• [ABOUT THIS EXERCISE] Go to the line below containing "Click the star" and print exactly from there through the line containing "Given: Click the red 432.73 price axis tag", both included. Print nothing else.

• [Dataset entries]
|---|

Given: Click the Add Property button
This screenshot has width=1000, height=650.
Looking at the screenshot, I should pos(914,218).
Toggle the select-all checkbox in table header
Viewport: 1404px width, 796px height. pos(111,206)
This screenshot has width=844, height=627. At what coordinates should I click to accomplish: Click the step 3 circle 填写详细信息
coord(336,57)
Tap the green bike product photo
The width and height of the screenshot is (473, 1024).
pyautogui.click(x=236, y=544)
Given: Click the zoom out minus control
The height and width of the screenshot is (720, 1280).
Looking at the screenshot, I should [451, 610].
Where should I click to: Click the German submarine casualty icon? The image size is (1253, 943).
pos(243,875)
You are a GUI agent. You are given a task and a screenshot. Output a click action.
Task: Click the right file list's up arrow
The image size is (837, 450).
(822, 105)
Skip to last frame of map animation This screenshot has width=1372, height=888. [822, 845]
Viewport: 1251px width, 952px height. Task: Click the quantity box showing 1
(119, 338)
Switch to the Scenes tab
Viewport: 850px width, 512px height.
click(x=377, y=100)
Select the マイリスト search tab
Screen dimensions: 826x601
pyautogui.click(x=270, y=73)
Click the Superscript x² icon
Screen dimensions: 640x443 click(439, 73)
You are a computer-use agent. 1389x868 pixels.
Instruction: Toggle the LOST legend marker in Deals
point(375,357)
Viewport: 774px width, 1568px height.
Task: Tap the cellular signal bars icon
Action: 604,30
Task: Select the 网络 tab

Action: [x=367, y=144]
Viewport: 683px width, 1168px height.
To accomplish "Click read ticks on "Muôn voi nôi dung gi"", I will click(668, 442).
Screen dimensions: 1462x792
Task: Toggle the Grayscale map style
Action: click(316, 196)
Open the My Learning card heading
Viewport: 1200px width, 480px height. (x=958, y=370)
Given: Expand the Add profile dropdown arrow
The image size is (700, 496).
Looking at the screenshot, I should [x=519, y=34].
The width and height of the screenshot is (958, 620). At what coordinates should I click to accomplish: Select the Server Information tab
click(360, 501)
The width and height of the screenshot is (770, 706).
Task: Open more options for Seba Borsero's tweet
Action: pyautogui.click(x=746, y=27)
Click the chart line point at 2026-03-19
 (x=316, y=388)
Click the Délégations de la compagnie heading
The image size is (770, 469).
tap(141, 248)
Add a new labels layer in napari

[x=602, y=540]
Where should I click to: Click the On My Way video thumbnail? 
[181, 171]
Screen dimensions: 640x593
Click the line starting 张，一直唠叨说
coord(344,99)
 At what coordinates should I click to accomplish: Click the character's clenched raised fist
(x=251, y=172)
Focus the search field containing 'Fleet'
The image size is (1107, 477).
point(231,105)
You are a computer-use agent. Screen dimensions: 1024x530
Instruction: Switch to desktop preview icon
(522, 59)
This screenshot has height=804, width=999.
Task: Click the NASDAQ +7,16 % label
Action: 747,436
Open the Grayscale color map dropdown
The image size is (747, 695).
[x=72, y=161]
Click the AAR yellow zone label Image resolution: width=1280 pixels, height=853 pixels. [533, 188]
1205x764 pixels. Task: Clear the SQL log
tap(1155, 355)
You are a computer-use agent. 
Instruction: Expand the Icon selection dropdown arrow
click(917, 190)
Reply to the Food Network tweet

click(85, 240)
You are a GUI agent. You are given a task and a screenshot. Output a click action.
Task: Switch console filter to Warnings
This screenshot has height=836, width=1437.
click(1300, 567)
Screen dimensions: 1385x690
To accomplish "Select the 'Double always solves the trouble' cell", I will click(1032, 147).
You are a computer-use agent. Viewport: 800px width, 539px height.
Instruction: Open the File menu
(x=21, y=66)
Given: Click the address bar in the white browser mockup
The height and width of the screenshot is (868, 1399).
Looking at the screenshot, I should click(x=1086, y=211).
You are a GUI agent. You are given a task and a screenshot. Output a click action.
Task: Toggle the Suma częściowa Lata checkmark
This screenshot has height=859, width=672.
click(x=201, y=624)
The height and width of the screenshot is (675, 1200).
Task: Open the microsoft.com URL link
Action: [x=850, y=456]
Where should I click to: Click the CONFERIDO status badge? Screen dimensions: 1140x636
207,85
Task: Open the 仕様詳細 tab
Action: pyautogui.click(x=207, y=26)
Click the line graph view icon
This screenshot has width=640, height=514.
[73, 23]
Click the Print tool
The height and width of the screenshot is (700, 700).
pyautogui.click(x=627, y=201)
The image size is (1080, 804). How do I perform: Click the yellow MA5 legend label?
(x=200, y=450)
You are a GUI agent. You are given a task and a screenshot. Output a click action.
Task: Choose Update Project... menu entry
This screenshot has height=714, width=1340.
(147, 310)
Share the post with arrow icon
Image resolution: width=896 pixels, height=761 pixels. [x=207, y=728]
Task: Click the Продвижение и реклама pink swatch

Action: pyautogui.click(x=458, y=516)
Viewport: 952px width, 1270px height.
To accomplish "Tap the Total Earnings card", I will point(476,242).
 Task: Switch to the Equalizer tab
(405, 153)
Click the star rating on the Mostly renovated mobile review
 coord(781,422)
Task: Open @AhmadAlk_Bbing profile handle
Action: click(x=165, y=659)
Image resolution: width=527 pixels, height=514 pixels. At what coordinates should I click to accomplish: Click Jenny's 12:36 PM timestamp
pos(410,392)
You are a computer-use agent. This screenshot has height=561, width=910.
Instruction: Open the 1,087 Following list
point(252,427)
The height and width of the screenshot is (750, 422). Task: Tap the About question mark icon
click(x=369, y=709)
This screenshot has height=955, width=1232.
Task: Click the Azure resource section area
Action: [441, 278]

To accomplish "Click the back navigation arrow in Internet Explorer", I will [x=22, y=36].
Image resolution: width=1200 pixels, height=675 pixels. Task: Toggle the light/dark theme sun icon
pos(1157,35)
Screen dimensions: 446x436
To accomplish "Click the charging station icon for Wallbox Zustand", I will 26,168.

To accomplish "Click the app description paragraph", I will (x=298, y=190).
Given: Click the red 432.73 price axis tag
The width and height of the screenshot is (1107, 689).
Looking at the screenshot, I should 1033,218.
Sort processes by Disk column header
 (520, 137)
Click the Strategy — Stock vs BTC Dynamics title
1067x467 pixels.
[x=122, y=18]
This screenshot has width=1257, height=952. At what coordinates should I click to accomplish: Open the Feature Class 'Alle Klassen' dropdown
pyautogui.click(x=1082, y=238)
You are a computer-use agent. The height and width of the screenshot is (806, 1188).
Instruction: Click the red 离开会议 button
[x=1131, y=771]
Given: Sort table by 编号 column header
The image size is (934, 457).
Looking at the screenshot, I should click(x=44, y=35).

|---|

• [RESPONSE TO THE EXERCISE]
Click the star rating on the Mostly renovated mobile review
 coord(781,422)
Task: Open @AhmadAlk_Bbing profile handle
Action: click(x=165, y=659)
Image resolution: width=527 pixels, height=514 pixels. At what coordinates should I click to accomplish: Click Jenny's 12:36 PM timestamp
pos(410,392)
You are a computer-use agent. This screenshot has height=561, width=910.
Instruction: Open the 1,087 Following list
point(252,427)
The height and width of the screenshot is (750, 422). Task: Tap the About question mark icon
click(x=369, y=709)
This screenshot has height=955, width=1232.
Task: Click the Azure resource section area
Action: [441, 278]

To accomplish "Click the back navigation arrow in Internet Explorer", I will [x=22, y=36].
Image resolution: width=1200 pixels, height=675 pixels. Task: Toggle the light/dark theme sun icon
pos(1157,35)
Screen dimensions: 446x436
To accomplish "Click the charging station icon for Wallbox Zustand", I will 26,168.

To accomplish "Click the app description paragraph", I will (x=298, y=190).
Given: Click the red 432.73 price axis tag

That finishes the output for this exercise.